KETIGA, tujuan utama terakhir adalah menonton pertunjukan Wayang Potehi. Ini merupakan wayang khas Tionghoa. Aslinya dari Tiongkok bagian selatan. Sudah pasti masuk ke bumi Nusantara sebab dibawa oleh para perantau dari Tiongkok.
Seiring berjalannya waktu, terjadi akulturasi dengan budaya setempat. Di kemudian hari Wayang Potehi pun menjadi salah satu kesenian tradisional Indonesia. Amboi! Betapa Indonesia memang majemuk dalam banyak lini.
Syukurlah tujuan menonton pertunjukan Wayang Potehi tercapai dengan maksimal. Kami tidak salah lokasi kali ini. Jadi, tidak telat. Kalau sampai terlambat datang dan gagal menontonnya, tentu bikin kecewa.

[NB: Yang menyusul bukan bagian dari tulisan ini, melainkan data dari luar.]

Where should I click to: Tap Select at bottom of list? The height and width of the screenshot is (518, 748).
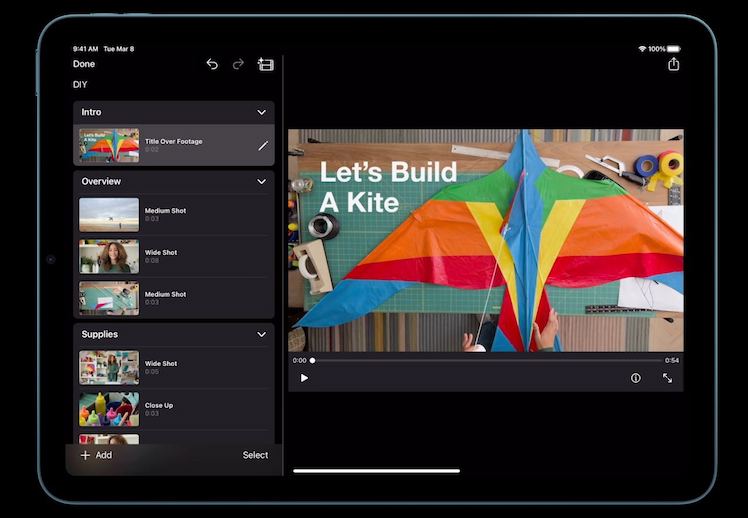click(x=255, y=455)
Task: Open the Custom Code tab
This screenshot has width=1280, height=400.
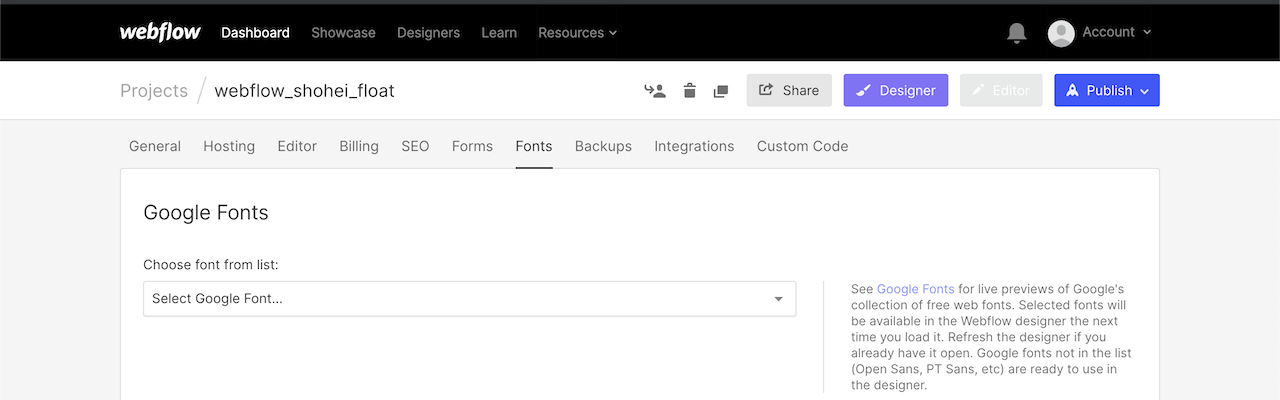Action: click(x=802, y=146)
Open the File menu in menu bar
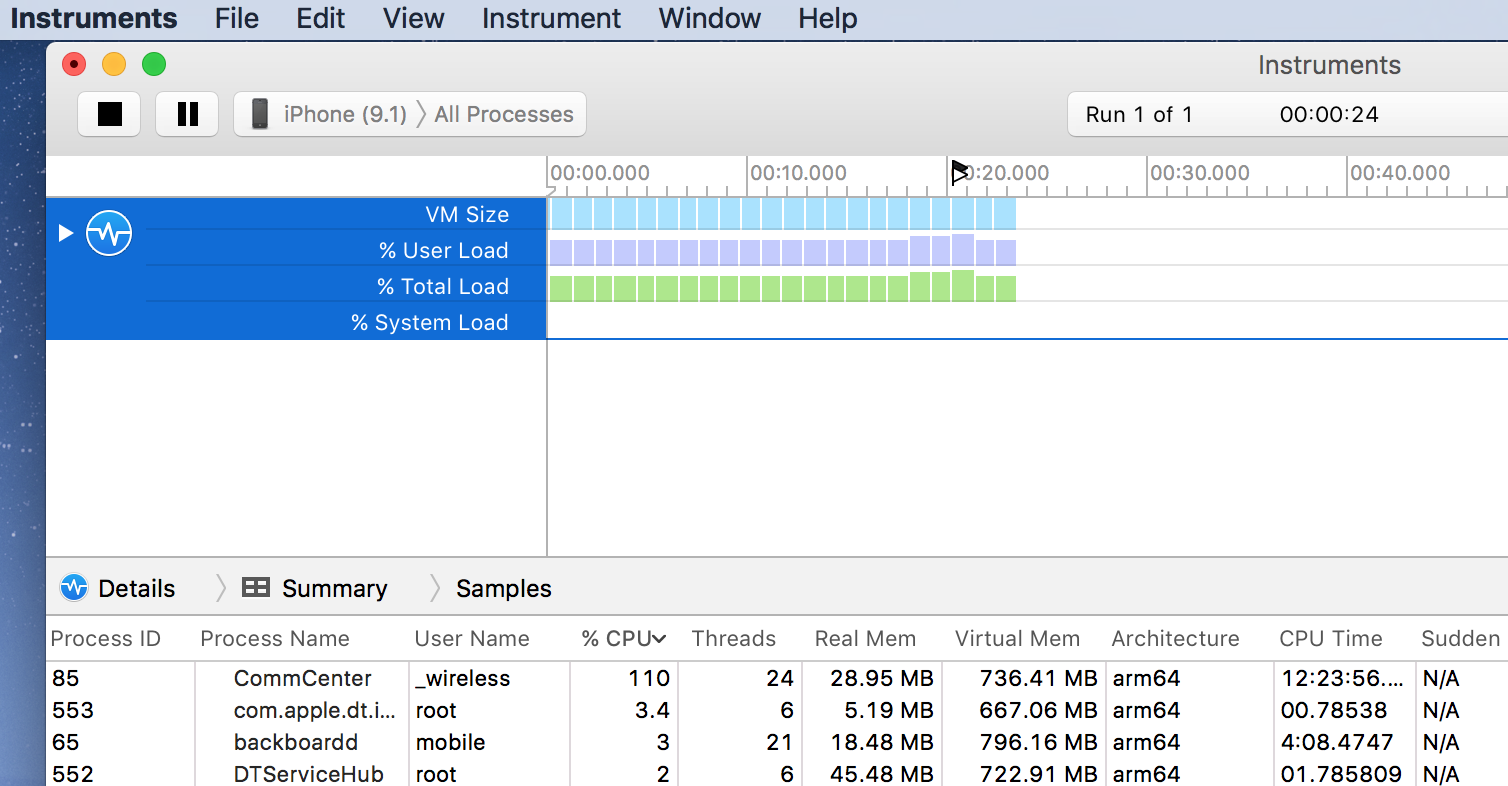This screenshot has height=786, width=1508. point(237,18)
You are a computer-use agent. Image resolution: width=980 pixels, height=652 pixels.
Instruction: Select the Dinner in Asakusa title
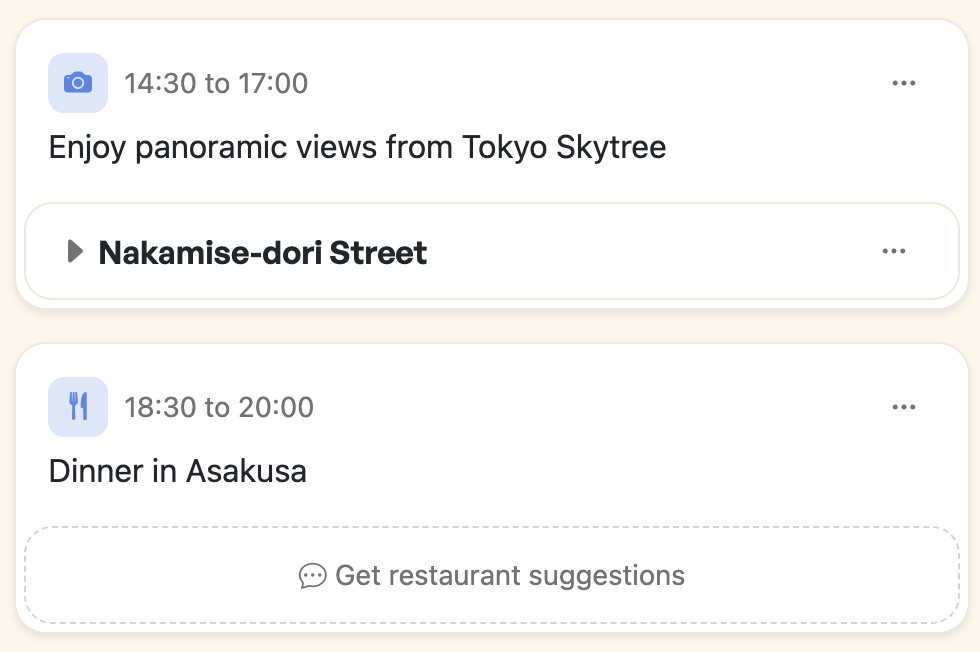(x=177, y=471)
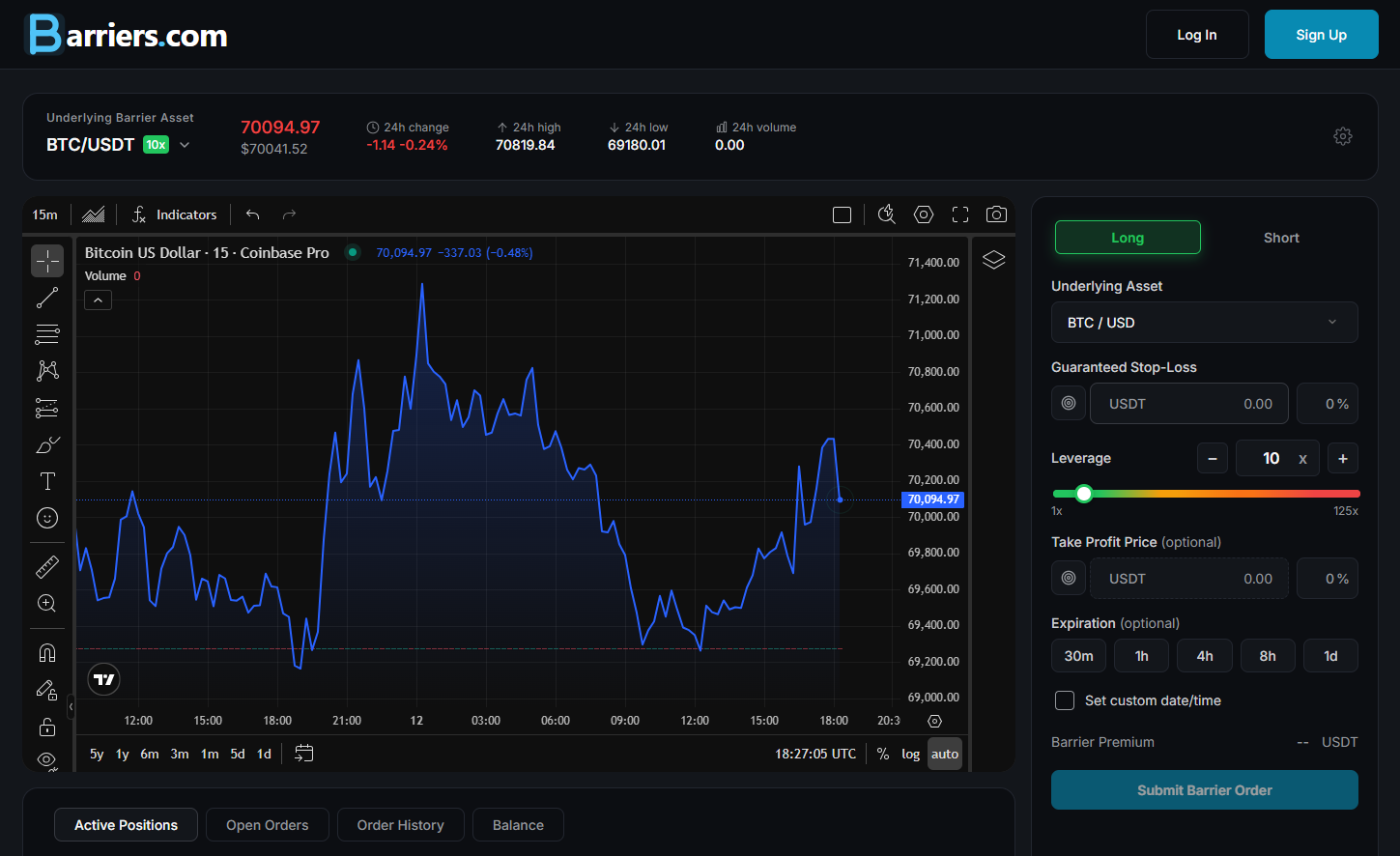Select the Text annotation tool

coord(47,481)
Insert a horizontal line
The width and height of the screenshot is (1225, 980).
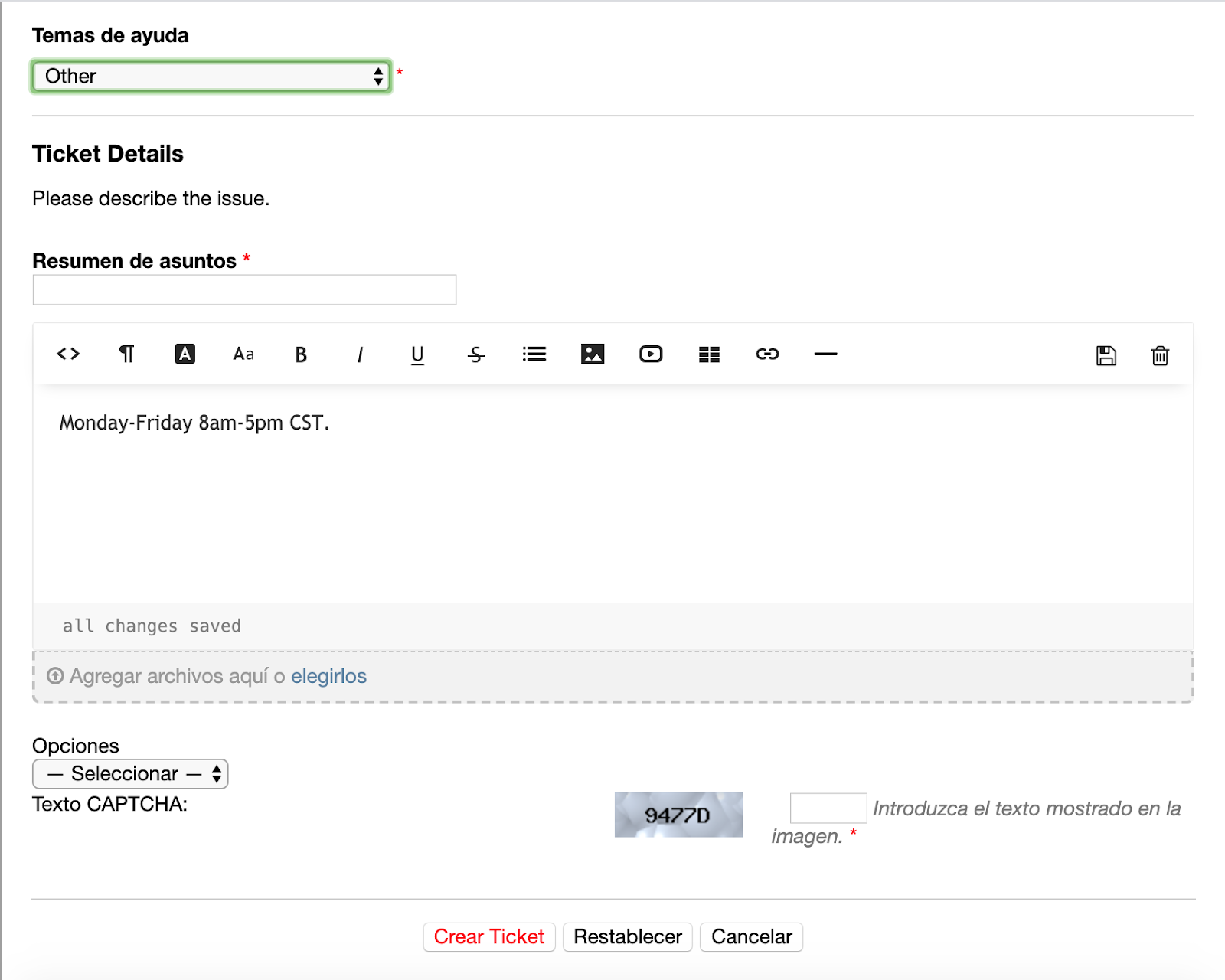tap(825, 354)
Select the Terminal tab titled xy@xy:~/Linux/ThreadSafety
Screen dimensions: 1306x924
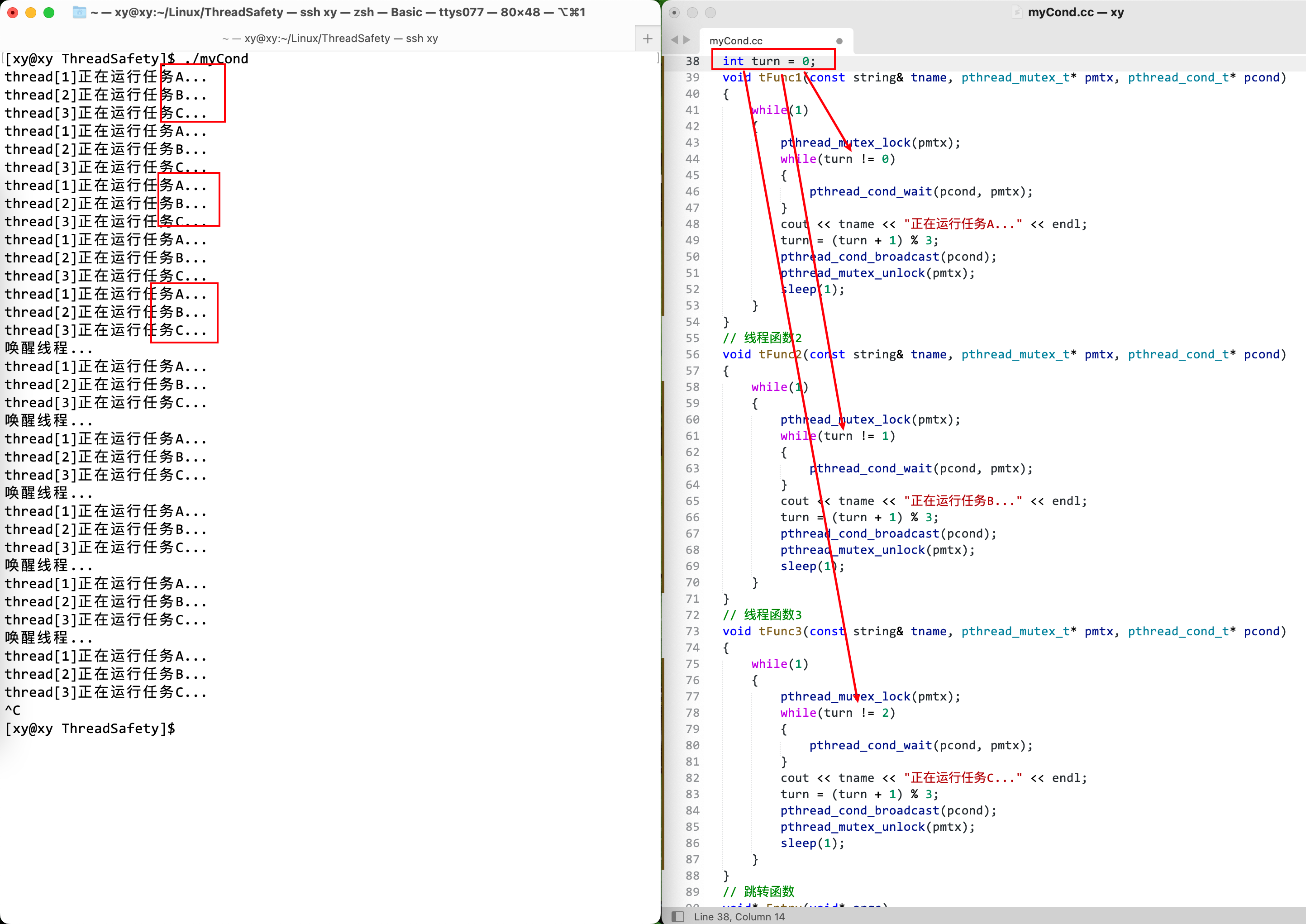(330, 39)
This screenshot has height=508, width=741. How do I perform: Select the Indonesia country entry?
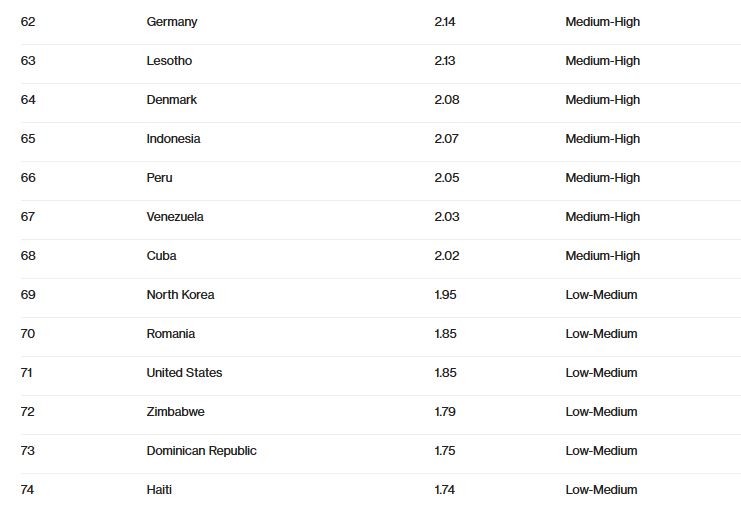173,139

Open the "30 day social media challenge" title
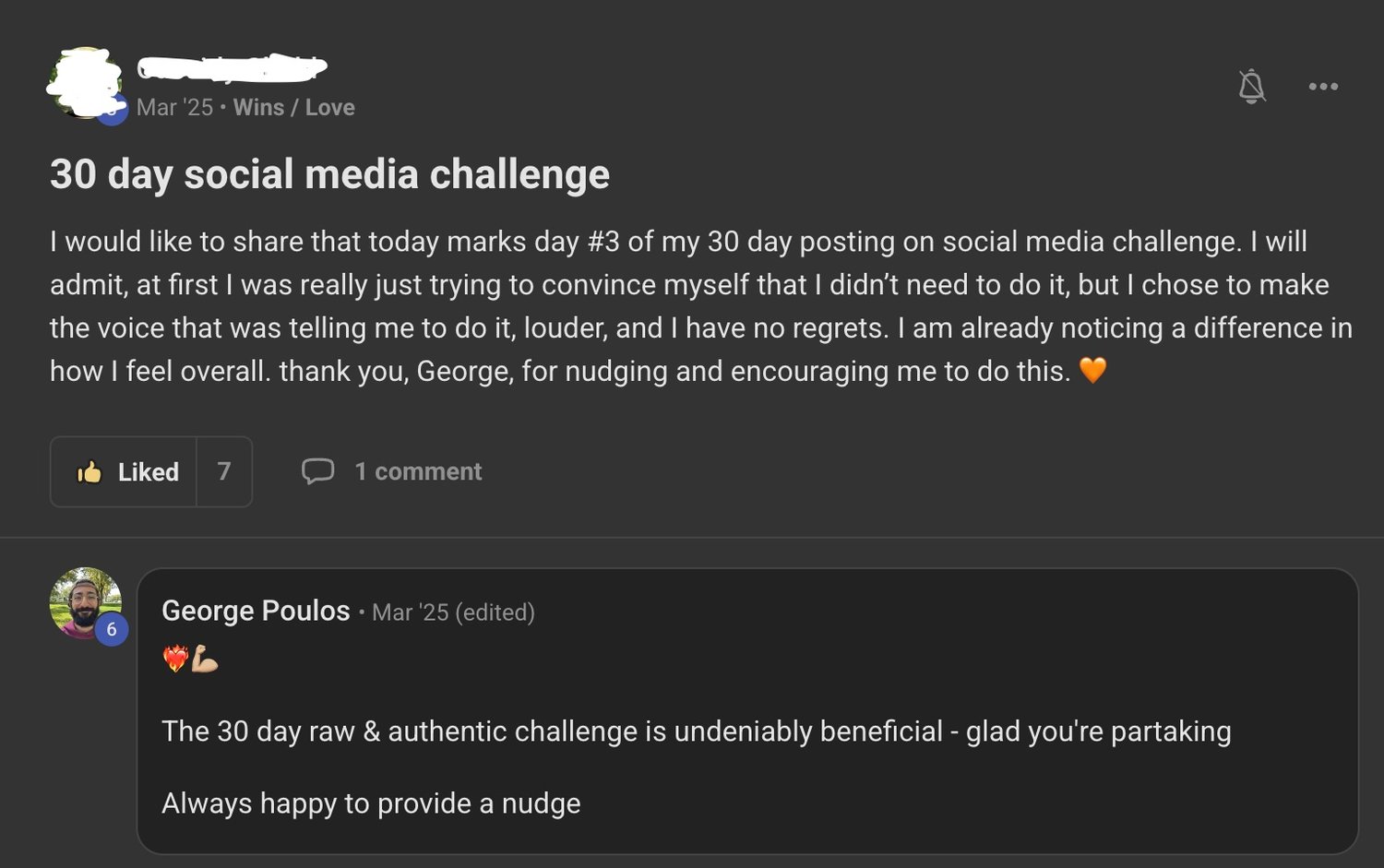tap(329, 174)
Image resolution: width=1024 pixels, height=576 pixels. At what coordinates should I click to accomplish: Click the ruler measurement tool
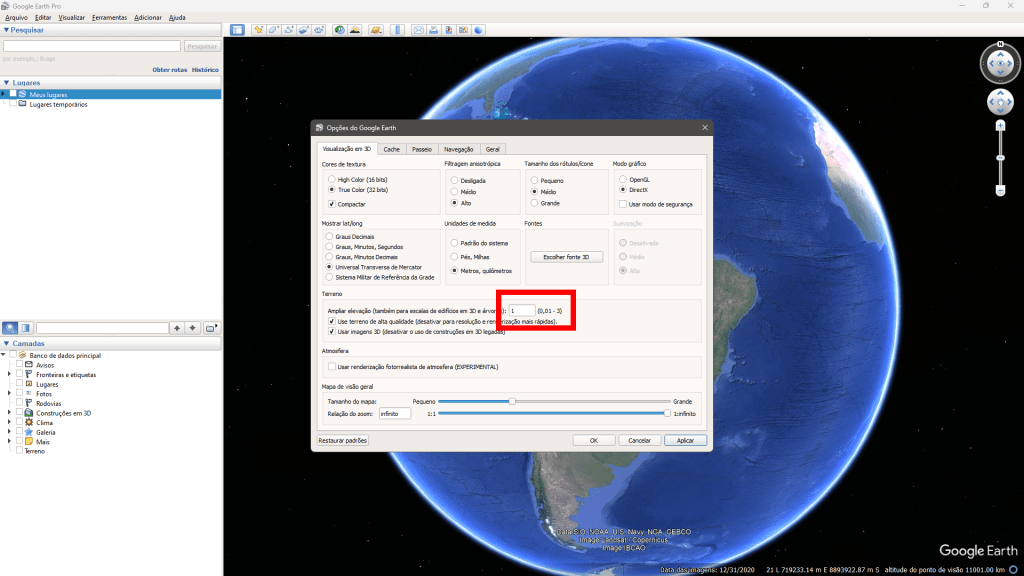pos(397,29)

Di sini wawasan saya juga bertambah. Menjadi tahu kalau dalang Wayang Potehi tidak tampak sama sekali oleh penonton. Menjadi tahu juga musik pengiring pertunjukannya bagaimana? Cara dialog para wayangnya bagaimana?
Sebelumnya saya hanya tahu Wayang Potehi dari membaca dan melihat koleksi museum. Jadi, tidak sedang dimainkan. Kiranya inilah satu lagi manfaat jalan-jalan hujan di PBTY 2023 bagi saya.
Kami sepakat pulang walaupun pertunjukan Wayang Potehi belum usai. Mengapa? Karena sudah pukul sembilan lebih. Lagi pula, senyampang hujan sedang berubah menjadi gerimis tipis.
Penutup
Malam berikutnya salah satu dari kami ke PBTY 2023 lagi. Dia diminta mengantar ibunya yang ingin jalan-jalan juga. Namun, berangkatnya sekitar pukul empat sore. Ketika hari masih terang dan kebetulan tak sedang hujan.
Darinyalah akhirnya saya paham, pameran yang kami cari tidaklah digelar di rumah Tan Djin Sing, tetapi di Rumah Peranakan. Lokasinya selisih satu rumah saja dengan Rumah Tan Djin Sing.